Democracy and Engagement

New independent chair appointed for Bristol’s Race Equality Commission

Professor of the History of Slavery at the University of Bristol, Olivette Otele, has been appointed Chair for Bristol's Race Equality Commission

Bristol’s Commission on Race Equality (CoRE) have appointed Professor Olivette Otele as their new independent chair to take forward the city’s aspirations in diversity and inclusion and to challenge the history of disadvantage that has been experienced by ethnic minorities in the city.

Professor Otele, Professor of the History of Slavery at the University of Bristol, was appointed by Marvin Rees, Mayor of Bristol.
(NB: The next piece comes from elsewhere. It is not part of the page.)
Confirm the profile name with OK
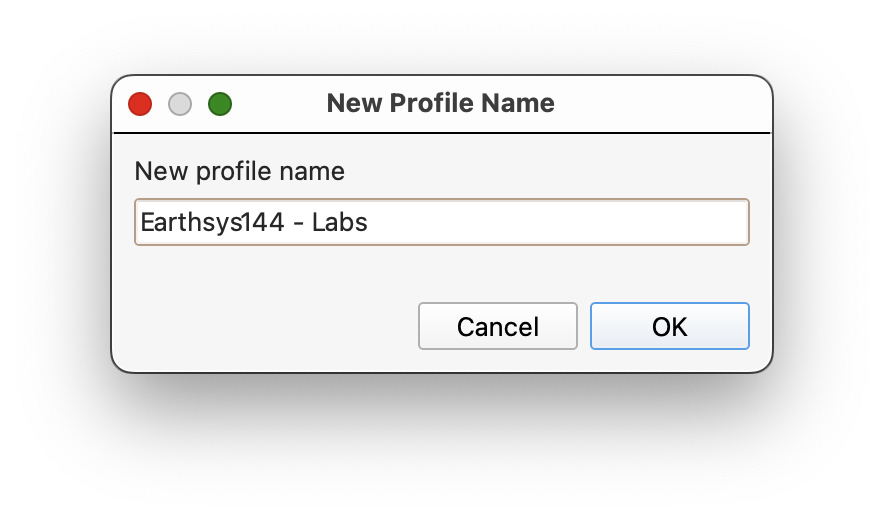Image resolution: width=884 pixels, height=520 pixels. [669, 326]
Professor Otele is the first Black woman in the UK to be appointed to a Professorial Chair in History and a Vice President of the Royal Historical Society.
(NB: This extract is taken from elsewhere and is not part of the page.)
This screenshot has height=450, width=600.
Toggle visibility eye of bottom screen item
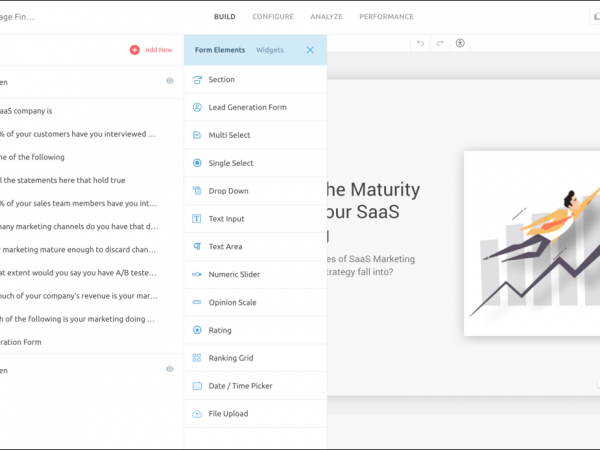(169, 369)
The Mayor established CoRE as a Mayoral commission in 2018, sitting alongside the Womens’ Commission which also has a city-wide remit.

A report by race equality think tank, the Runnymede Trust in 2017 stated that “Ethnic minorities in Bristol experience greater disadvantage than in England and Wales as a whole in education and employment and this is particularly so for Black African people”. 

Professor Judith Squires, Deputy Vice-Chancellor at the University of Bristol stated:
‘I’m really pleased to see Professor Olivette Otele taking up this role.  She brings significant relevant academic expertise to the work of the Commission and I know she will be an excellent Chair, providing inclusive leadership on this crucially important agenda.  I’m glad that her appointment will further cement the University’s role at the heart of the debates about racial equality in the city.”

Mayor of Bristol Marvin Rees said:
“I am delighted to announce the appointment of Olivette as independent chair of CoRE. Together with city leaders across our local black and minority communities the commission has worked hard to address issues of racial disparities and inequalities in the city. I would like to thank Olivette’s predecessors, Desmond Brown, Sandra Gordon and Veron Dowdy, whose leadership of the commission has delivered many greater opportunities to work together in the pursuit of race equality across all communities. Olivette too is a recognised race equalities leader and I look forward to working with her, as I know other city leaders are, to ensure that Bristol can fulfil its potential.”

Professor Otele said:
“I am looking forward to working with CoRE’s commissioners, local communities and key partners in the city and feel very honoured to be appointed to this post. We all know the disproportionate impacts that the coronavirus pandemic has had on BAME communities nationally and locally. Tackling racial inequalities will be of benefit for all communities and CoRE has a critical role to play in this regard”. 

Professor Otele begins her role on an unpaid basis.